Question

At a school fair, there are different games to play that each require 6 tickets to play. Jordan wants a bag of popcorn that requires 20 tickets and to use the rest of the tickets to play games. Jordan has 104 tickets. Write an inequality using the values above to represent the situation, where 'x' is the number of games Jordan plays.

Answer 1

Jordan can play at most 14 games at the school fair after getting a bag of popcorn with his 104 tickets since each game requires 6 tickets and the popcorn requires 20 tickets.

Step-by-step explanation:

Jordan has 104 tickets and wants to use 20 tickets to get a bag of popcorn. Since each game requires 6 tickets to play, we can represent the situation with an inequality. Let x represent the number of games Jordan plays.
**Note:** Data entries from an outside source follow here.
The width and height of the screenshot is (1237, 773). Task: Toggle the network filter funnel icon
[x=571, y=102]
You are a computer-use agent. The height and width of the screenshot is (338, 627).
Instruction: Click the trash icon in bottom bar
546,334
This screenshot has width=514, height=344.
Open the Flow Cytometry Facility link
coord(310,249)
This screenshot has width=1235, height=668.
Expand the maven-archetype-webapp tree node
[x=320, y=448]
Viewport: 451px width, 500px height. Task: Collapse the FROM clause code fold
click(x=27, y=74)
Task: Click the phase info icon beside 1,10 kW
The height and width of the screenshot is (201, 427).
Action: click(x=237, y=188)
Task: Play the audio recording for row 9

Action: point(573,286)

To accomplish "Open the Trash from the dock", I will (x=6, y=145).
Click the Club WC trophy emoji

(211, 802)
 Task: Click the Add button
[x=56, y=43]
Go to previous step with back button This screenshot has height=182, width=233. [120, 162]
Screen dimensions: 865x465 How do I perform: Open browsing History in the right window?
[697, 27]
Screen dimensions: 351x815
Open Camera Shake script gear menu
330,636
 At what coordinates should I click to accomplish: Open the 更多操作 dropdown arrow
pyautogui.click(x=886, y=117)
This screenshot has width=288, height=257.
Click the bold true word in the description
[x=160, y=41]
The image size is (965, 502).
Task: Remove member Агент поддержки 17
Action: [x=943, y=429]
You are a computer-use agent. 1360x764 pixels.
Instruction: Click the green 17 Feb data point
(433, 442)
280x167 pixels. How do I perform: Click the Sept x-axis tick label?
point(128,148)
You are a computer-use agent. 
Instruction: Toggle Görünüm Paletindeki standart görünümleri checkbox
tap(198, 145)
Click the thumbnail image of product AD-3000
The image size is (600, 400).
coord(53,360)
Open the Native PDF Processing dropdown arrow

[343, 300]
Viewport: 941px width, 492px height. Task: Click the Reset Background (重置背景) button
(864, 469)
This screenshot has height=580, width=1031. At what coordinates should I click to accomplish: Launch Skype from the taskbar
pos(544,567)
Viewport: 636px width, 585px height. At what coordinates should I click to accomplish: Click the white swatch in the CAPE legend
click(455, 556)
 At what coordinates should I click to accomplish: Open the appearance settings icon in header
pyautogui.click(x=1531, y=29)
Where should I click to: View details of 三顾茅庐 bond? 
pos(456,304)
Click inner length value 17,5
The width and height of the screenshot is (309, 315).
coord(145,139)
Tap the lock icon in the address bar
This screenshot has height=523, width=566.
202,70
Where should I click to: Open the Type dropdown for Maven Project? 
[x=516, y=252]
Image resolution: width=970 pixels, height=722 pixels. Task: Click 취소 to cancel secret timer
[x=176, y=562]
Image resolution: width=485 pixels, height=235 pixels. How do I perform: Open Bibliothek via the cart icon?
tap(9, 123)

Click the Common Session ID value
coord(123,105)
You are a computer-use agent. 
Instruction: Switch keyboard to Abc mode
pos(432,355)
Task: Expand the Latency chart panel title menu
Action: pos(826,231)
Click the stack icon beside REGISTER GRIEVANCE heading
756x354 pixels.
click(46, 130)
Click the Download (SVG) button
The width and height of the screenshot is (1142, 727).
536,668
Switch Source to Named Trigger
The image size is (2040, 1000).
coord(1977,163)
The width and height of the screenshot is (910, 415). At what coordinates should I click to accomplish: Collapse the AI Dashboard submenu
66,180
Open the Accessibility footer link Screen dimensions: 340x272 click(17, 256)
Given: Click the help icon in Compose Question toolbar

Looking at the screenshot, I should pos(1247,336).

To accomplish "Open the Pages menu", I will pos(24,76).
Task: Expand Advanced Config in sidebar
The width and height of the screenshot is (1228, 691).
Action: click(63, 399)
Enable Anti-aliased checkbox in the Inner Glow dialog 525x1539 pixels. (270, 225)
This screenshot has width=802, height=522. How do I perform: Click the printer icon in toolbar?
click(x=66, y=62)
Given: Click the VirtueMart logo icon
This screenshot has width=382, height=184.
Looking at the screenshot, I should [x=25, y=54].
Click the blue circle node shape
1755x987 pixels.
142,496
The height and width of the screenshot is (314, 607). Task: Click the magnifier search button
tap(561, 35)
The inequality will be 6x + 20 ≤ 104, which accounts for the tickets used for popcorn and games. To solve for the maximum number of games Jordan can play, we subtract the 20 tickets for the popcorn from the total tickets Jordan has, which is 104, giving us 84 tickets available for games. Then we divide 84 by the number of tickets required per game, which is 6.So, we have the inequality 6x ≤ 84. Dividing both sides by 6, we find that x ≤ 14. Therefore, Jordan can play at most 14 games after getting the popcorn.